Soviet hockey began in earnest just prior to World War II with an intensive study program at the Moscow Institute for Physical Culture. Russians had been playing bandy (field hockey on ice) on cold winter fields during the rule of Czar Nicholas II, and the popularity of the game managed to survive the 1917 Revolution. However, hockey made very few inroads in the Soviet Union during the 1920s and 1930s despite its success in other eastern European countries.

With the advent of the Cold War, the Soviets became interested in using sports to promote their ideology, a policy wholeheartedly endorsed by Josef Stalin. The debate by Kremlin officials between bandy and hockey was intense, but in the end most agreed that hockey had the best chance of advancing the primary objective: establishing the Soviet sporting empire. The obvious outlets were the Olympics and World Championships, where the greatest emphasis could be put on competing collectively, winning gold medals and making strong statements to the rest of the global community.

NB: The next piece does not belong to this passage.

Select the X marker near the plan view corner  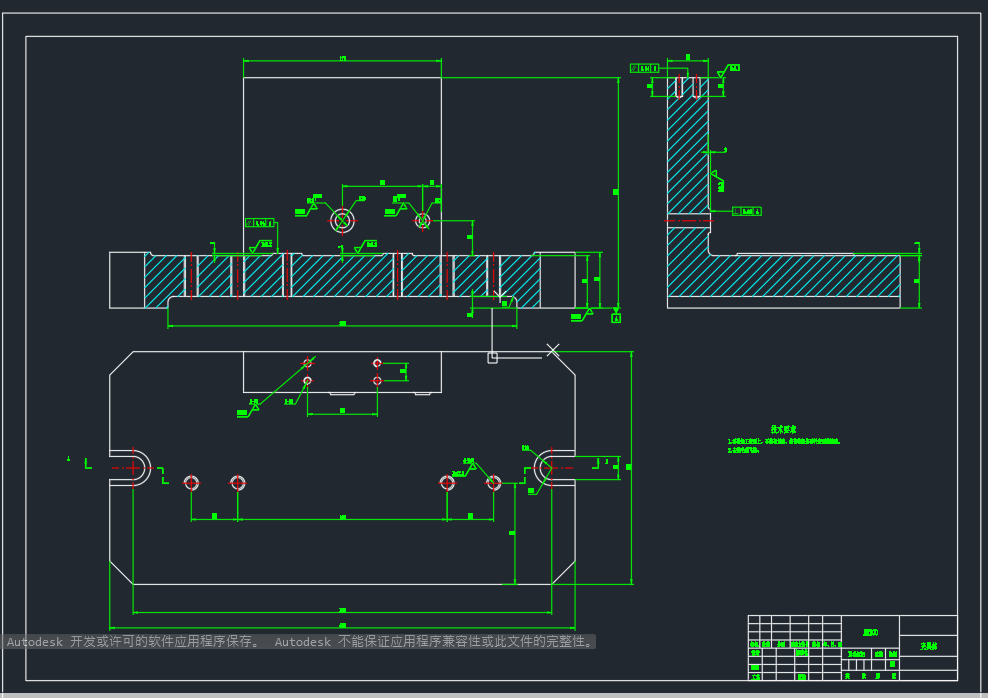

During this time, Anatoli Tarasov emerged as an important figure within the hockey ranks. As a former bandy player and student at the Moscow Physical Culture Institute, he was intrigued by the possibilities of his country's newly adopted sport.
Tarasov would remain fascinated with hockey until his death in 1995. At first a successful player, he later became an outstanding coach with the Red Army (CSKA) hockey club and led them to several Soviet league championships. Tarasov was a tireless worker who practised his players hard and expected nothing short of their best effort. Chosen by Soviet sports authorities to oversee the development of a national hockey team, Tarasov would come to be recognised as the architect and father of Soviet hockey, and considered one of the best coaches in the history of hockey.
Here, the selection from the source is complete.